Ratko Dujković

Personal information
- Date of birth: 16 March 1983 (age 42)
- Place of birth: Doboj, SFR Yugoslavia
- Height: 1.92 m (6 ft 4 in)
- Position(s): Goalkeeper

Youth career
- Sloga Doboj

Senior career*
- Years: Team / Apps / (Gls)
- OFK Kikinda
- Sloboda Tuzla
- 2006–2013: Slavija Sarajevo / 75 / (0)
- 2013−2015: Zrinjski Mostar / 59 / (0)
- 2015−2016: Saipa / 11 / (0)
- 2016–2017: Olimpic / 4 / (0)
- 2017: Čelik Zenica / 3 / (0)
- 2017: Rudar Kakanj / 10 / (0)
- 2018–2019: Čelik Zenica / 12 / (0)

= Ratko Dujković =

Bosnian footballer (born 1983)

Ratko Dujković (born 16 March 1983) is a Bosnian former professional footballer who played as goalkeeper. Dujković was voted the best goalkeeper of the 2014–15 Premier League of Bosnia and Herzegovina season.

==Career==
Dujković started playing when he was 10 at Sloga Doboj.
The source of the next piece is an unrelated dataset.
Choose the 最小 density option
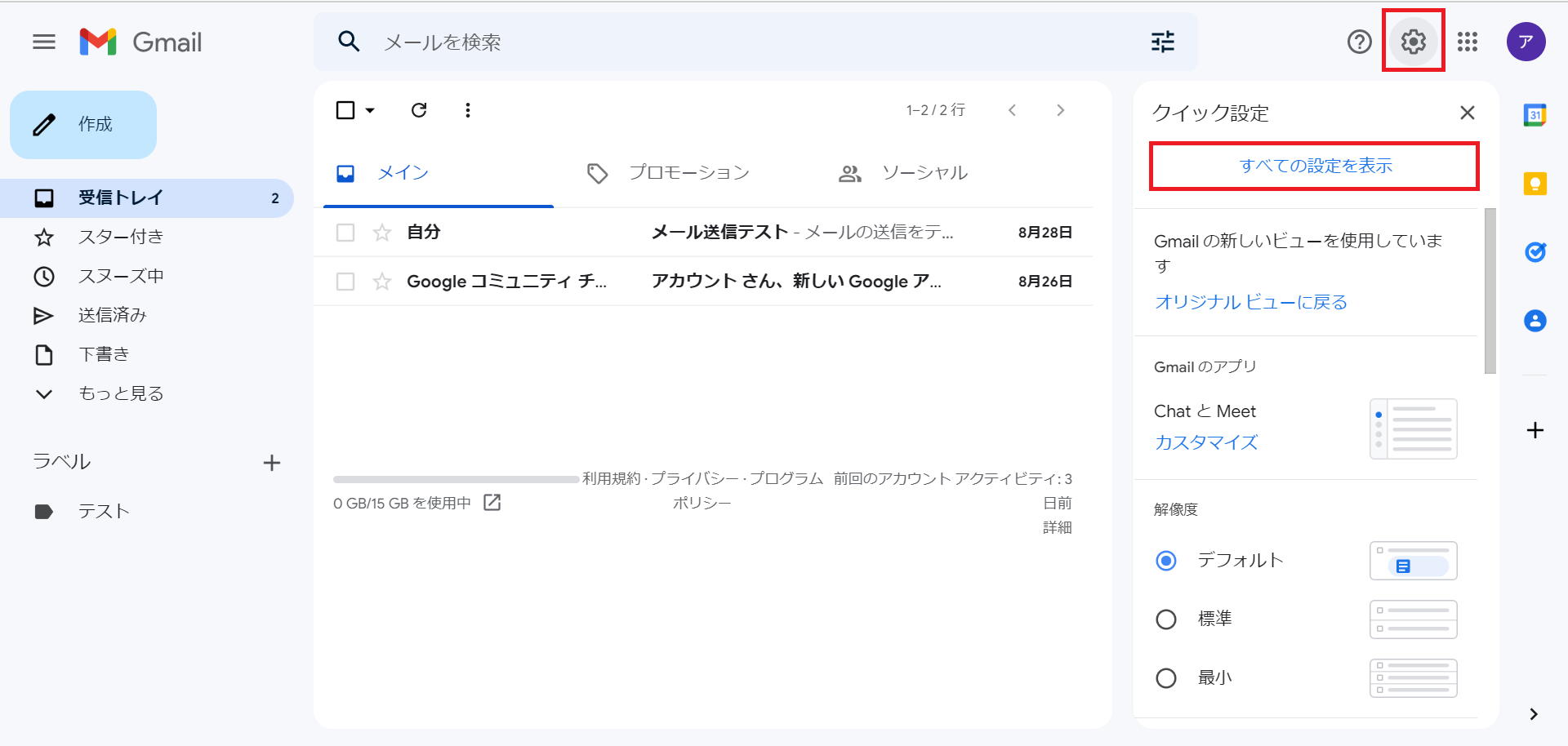The image size is (1568, 746). pos(1166,678)
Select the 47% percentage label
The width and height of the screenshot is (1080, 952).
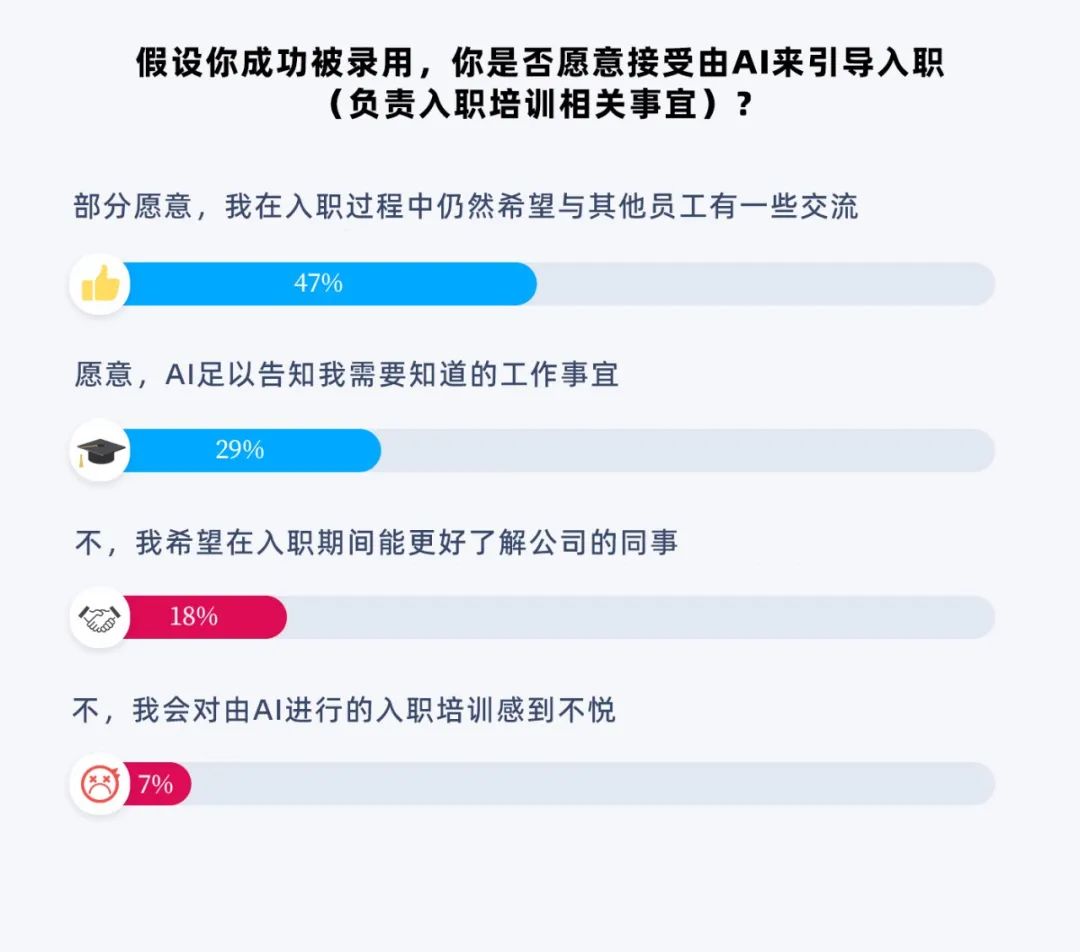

When he was a student, he was studying Tourism when he signed his first professional contract with Serbian side OFK Kikinda and that was a starting point of his definitive career as professional footballer. Later he played with Bosnian side Sloboda Tuzla before joining Slavija Sarajevo where he spent seven years.